As early as 1830, city planners attempted to reconcile the natural landscape of Chicago with an easily understood system of streets and blocks. In 1909, the Chicago City Council implemented the grid plan. City planners took nearly 80 years to transform an initial 19th century survey of the city into the grid that exists today. The center of the grid is the intersection of State and Madison Streets in the Loop, and streets that traverse the city are labeled North, South, East, and West depending on their relation to this intersection. Address numbers increase based upon their distance away from the center. Houses and buildings were renumbered according to the new system, and although Chicagoans initially had difficulty adjusting to this shift at the turn of the century, the grid was practical enough to last up to the present day.

Chicago's Segregation

Chicago is one of the most segregated cities in the United States. This is a direct result of racist policies that have transpired over the course of more than a century. After large numbers African American migrated into Chicago starting in 1916, the Chicago Real Estate Board instituted racially-restrictive policies that prevented blacks from purchasing, leasing and occupying housing beyond a set of small boundaries on the South Side of the city. When black residents eventually moved into largely white neighborhoods, real estate agents encouraged white homeowners to sell their homes and move to the suburbs, convincing them their home values would soon drop. Housing segregation has declined gradually in the Chicago area in the past ten years. Nonetheless, people of color still do not have great mobility within the city. Historically, Chicago residents have held preconceived notions of different neighborhoods in the city, based on lines drawn in the past. With growth has come new types of opportunities and problems while long-standing issues remain unresolved. As the city pushes forward into the new eras, the responsibility to change is on us all.

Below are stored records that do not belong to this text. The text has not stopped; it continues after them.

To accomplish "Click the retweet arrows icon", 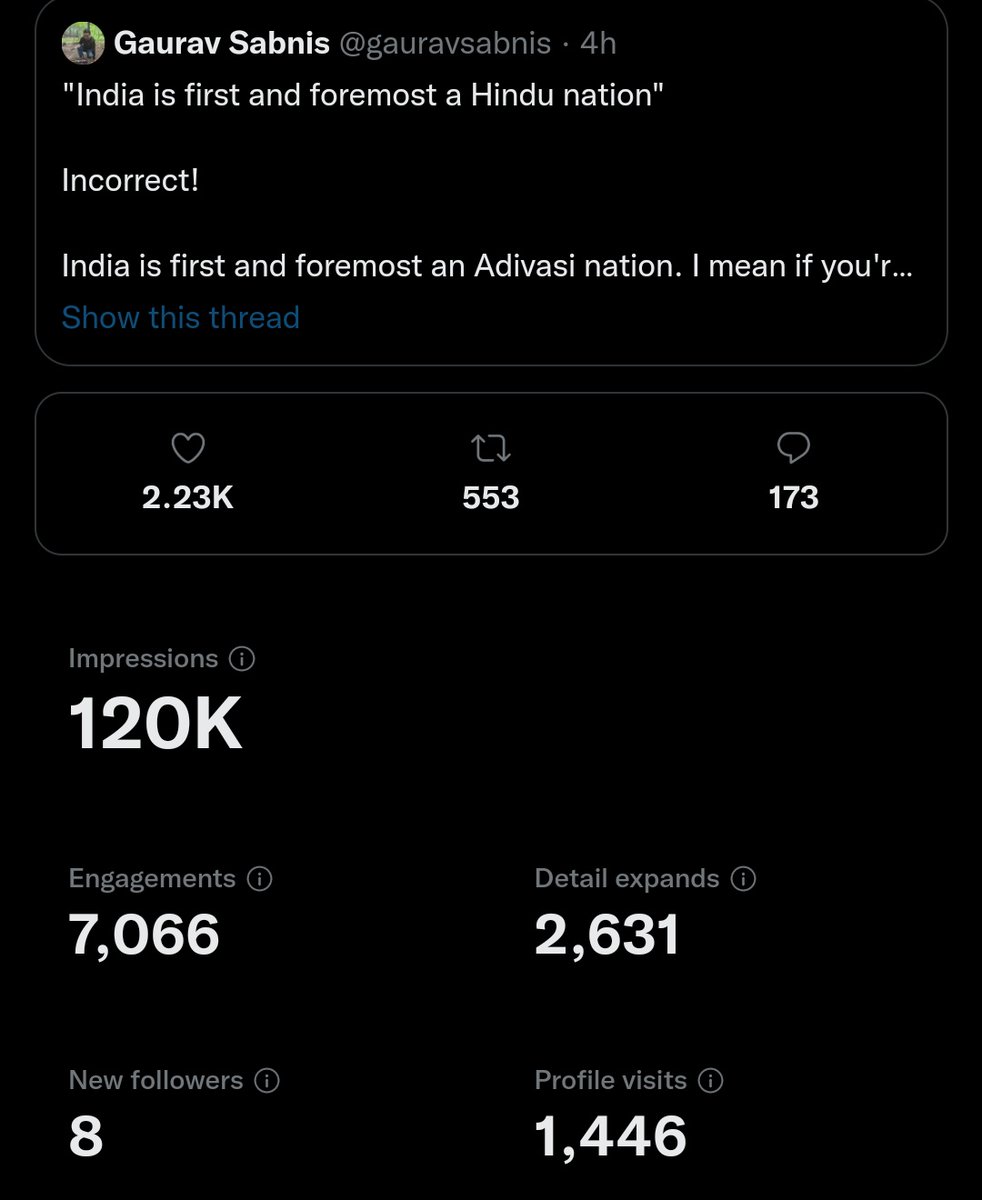I will (491, 449).
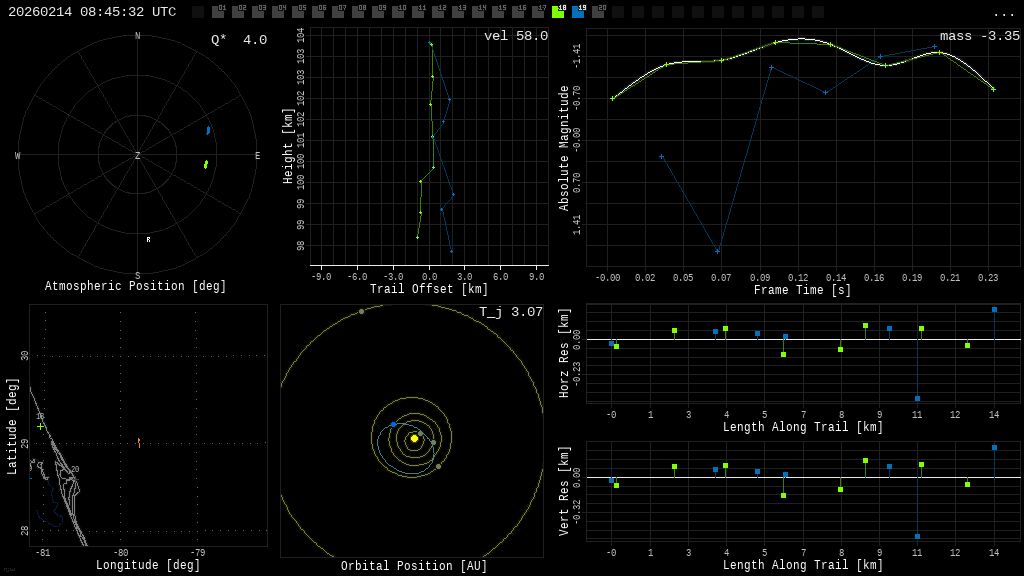Image resolution: width=1024 pixels, height=576 pixels.
Task: Click the vel 58.0 velocity readout
Action: pyautogui.click(x=516, y=36)
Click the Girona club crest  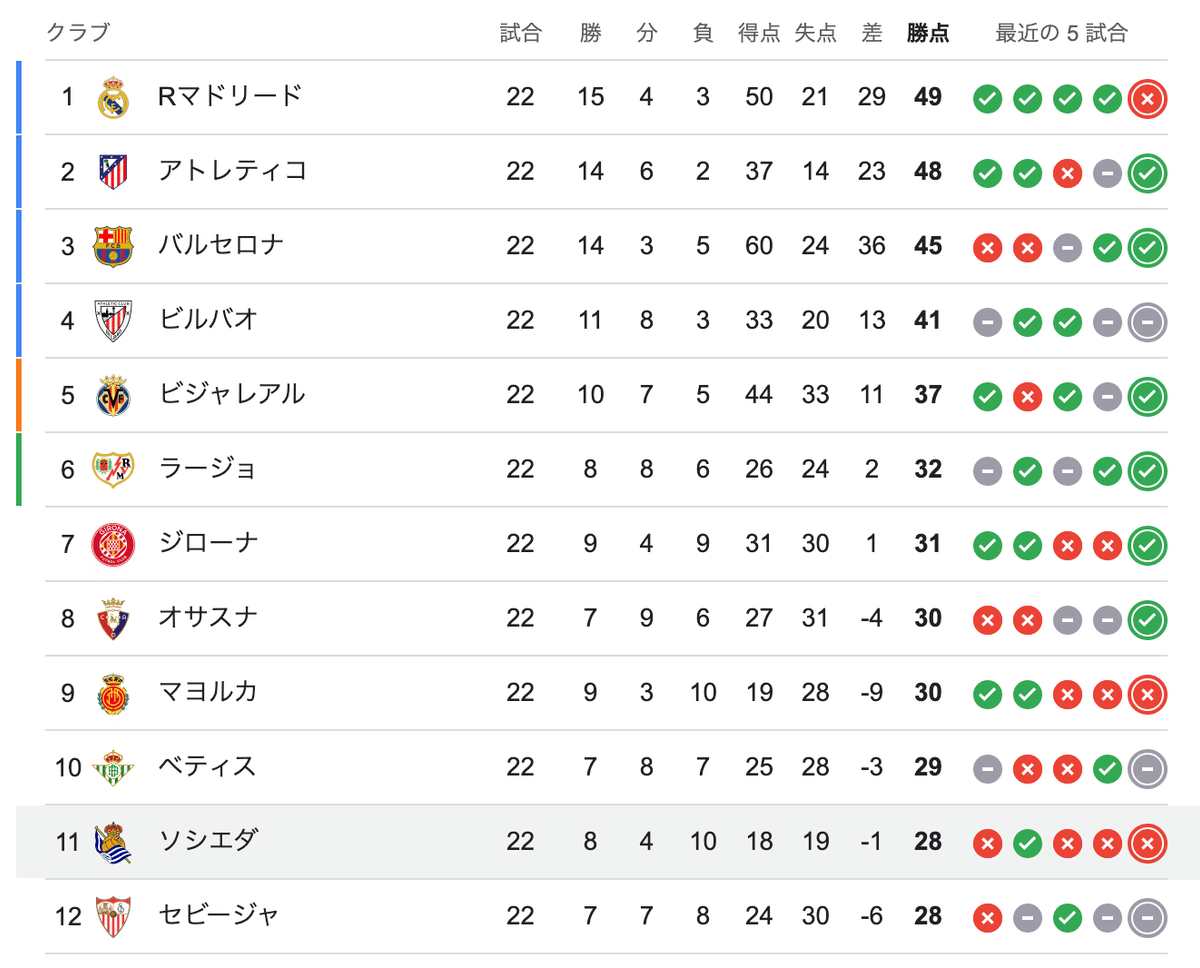(113, 544)
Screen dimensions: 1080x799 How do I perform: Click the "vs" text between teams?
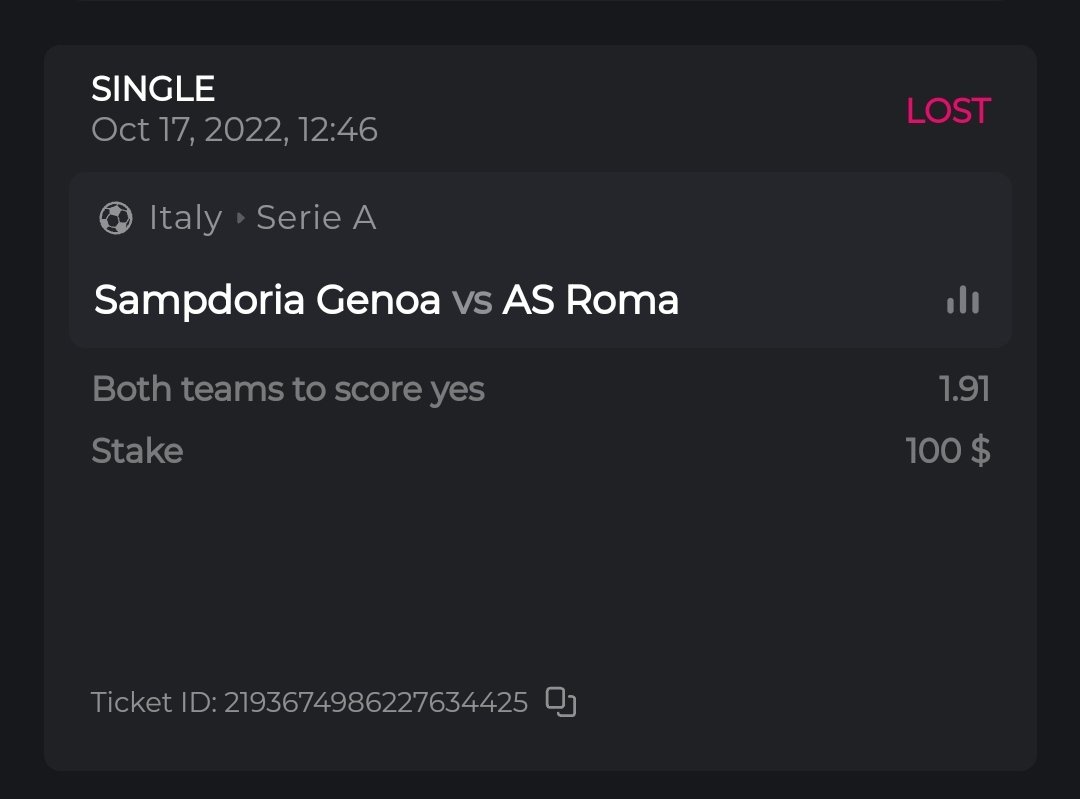point(471,300)
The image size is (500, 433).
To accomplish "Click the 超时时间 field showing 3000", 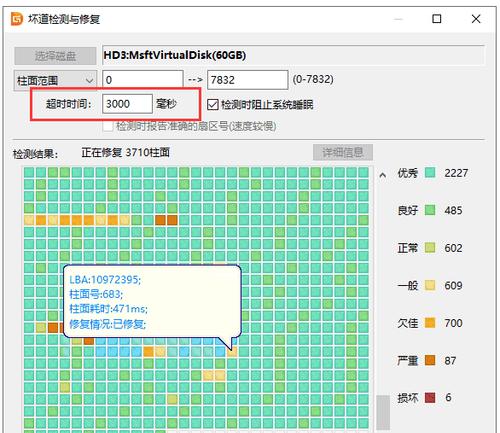I will click(x=127, y=104).
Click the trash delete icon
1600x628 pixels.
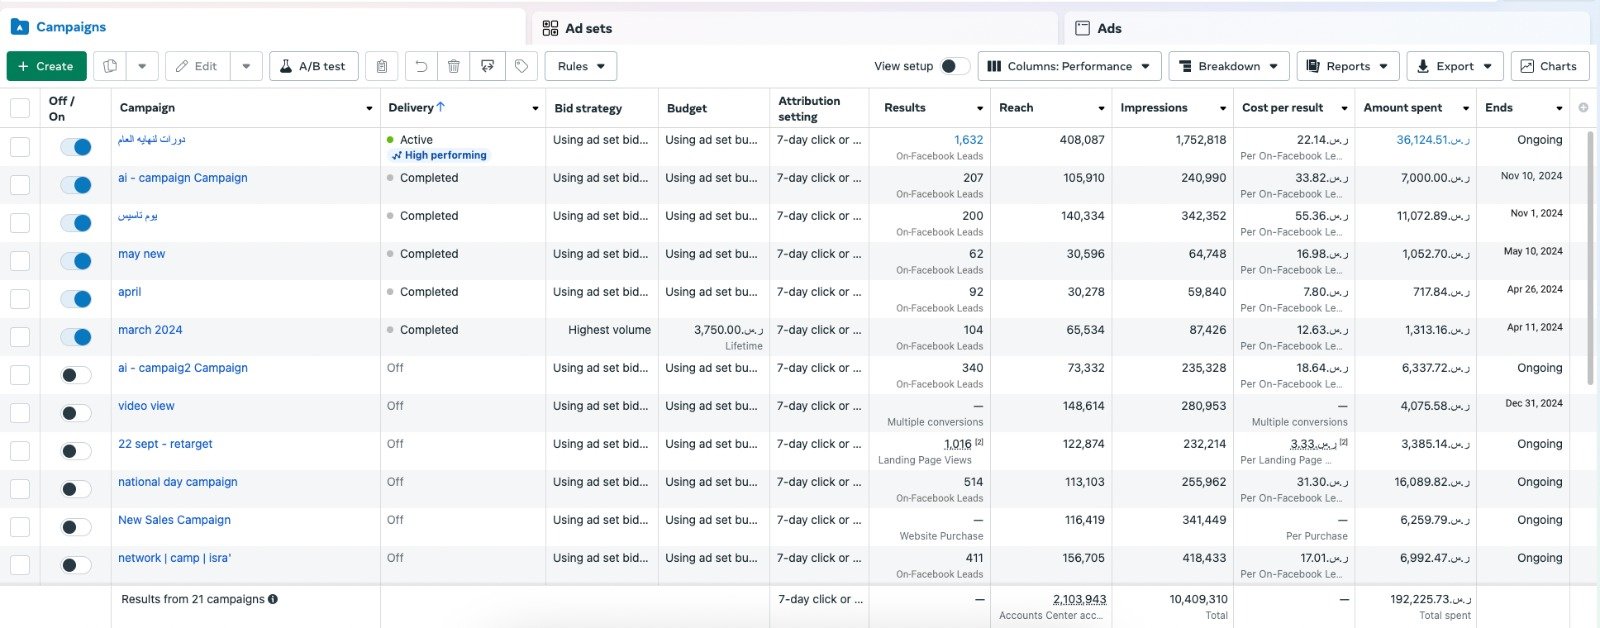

The practice of redlining has its roots in the 1930s housing market. Major cities across the United States were undergoing significant demographic changes with influxes of African Americans as well as immigrants, especially Jews. The Home Owners’ Loan Corporation (HOLC) was created to refinance home mortgages and minimize foreclosures. However, rather than determining who was a risk for investment based on finances, the HOLC explicitly denied loans on a basis of race. Neighborhoods populated by minorities were color-coded red and given the lowest possible grade of “D”. Aside from making homeownership difficult, the practice of redlining discouraged investment in resources such as schools, shops, banks, and community spaces. While certain neighborhoods dealt with a steady decline in investment and services, newer, mostly white, suburban communities enjoyed an increase in investment. The practice of denying loans based on race is illegal today, but the effects of redlining are still seen in the segregated neighborhoods of Chicago and other major cities. To this day, banks deny minorities mortgage loans more often than white loan-seekers. This process contributes to the fact that there is a greater disparity in homeownership between whites and African Americans today than there was during the Jim Crow era.